The fund used Bloomberg’s global active equity risk model to calculate the active risk for the equity component of the reference portfolio after the new exclusions lists were applied. At the total reference portfolio level, this is estimated to be about 0.7 per cent of active risk.

New Zealand Super doesn’t typically take conventional active risk in stockpicking, but its active risk is in its allocation away from the reference portfolio into, for example, forests and farms, and also in tactical asset allocation tilts.

New Zealand Super defined its four-part climate strategy in October 2016; it includes carbon footprint reduction, analysis, engagement and seeking new opportunities.

The acronym for the climate process is RAES – reduce, analyse, engage, search (ironically, this was authored by Dave Rae who has since left the fund).

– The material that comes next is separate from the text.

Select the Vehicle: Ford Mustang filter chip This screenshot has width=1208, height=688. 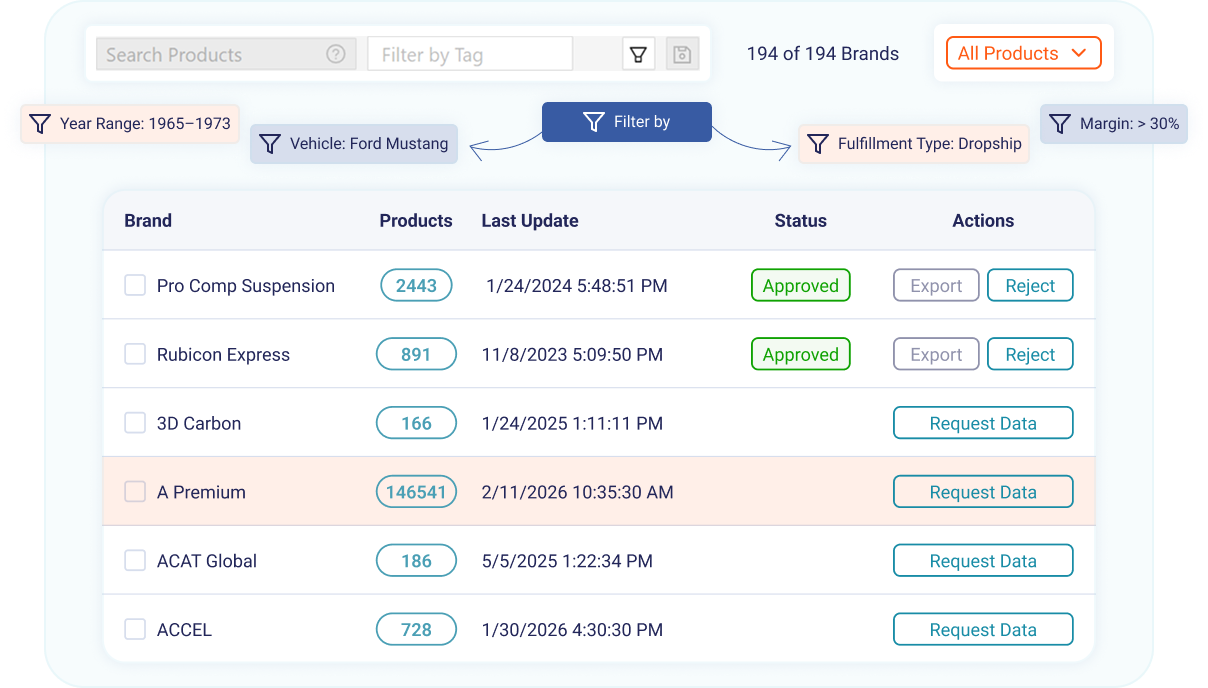point(354,144)
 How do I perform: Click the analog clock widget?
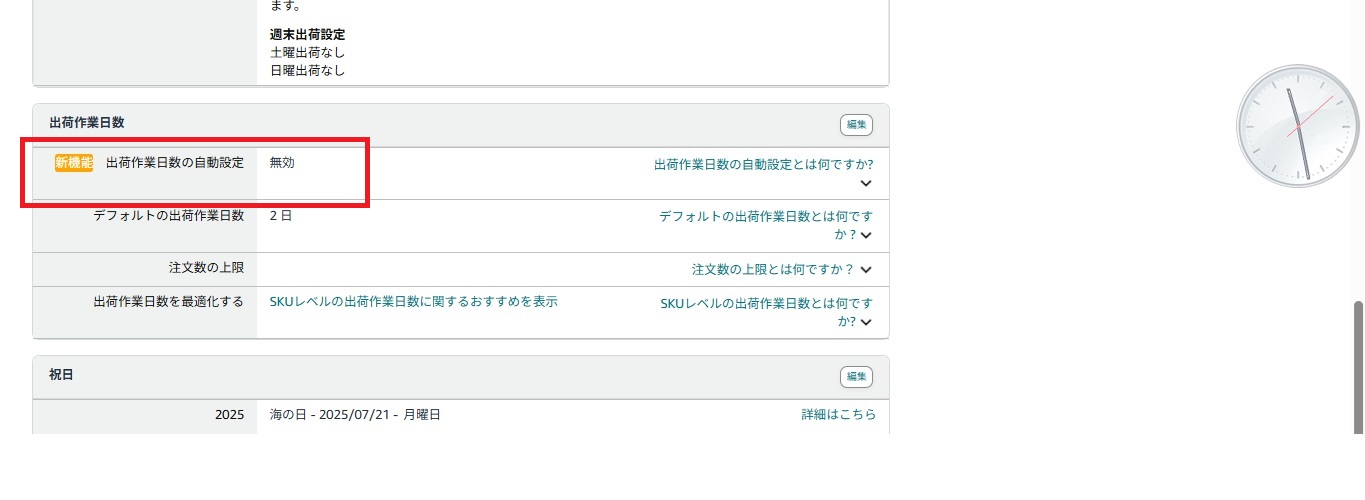[x=1298, y=126]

The fund analyses how to incorporate climate risk into the investment hurdle rates, the risk allocation and manager selection process. It is searching for opportunities such as renewables, alternative energy, green bonds and green property.

Whineray says the next step will be for the fund to apply the same carbon measurement to its active equities mandates.

The fund has a number of New Zealand equities active mandates, one active manager in emerging markets and factor mandates with AQR and Northern Trust.

The fund is also looking to understand its climate exposures across the unlisted asset classes.

“We need to get a sense of the footprint, which is hard to do in unlisted because there is less data,” Whineray says. “Then there’s the discussion of what we can do to mitigate or change these exposures. We kicked off with listed equities because it’s where the biggest exposure is and it’s the easiest.”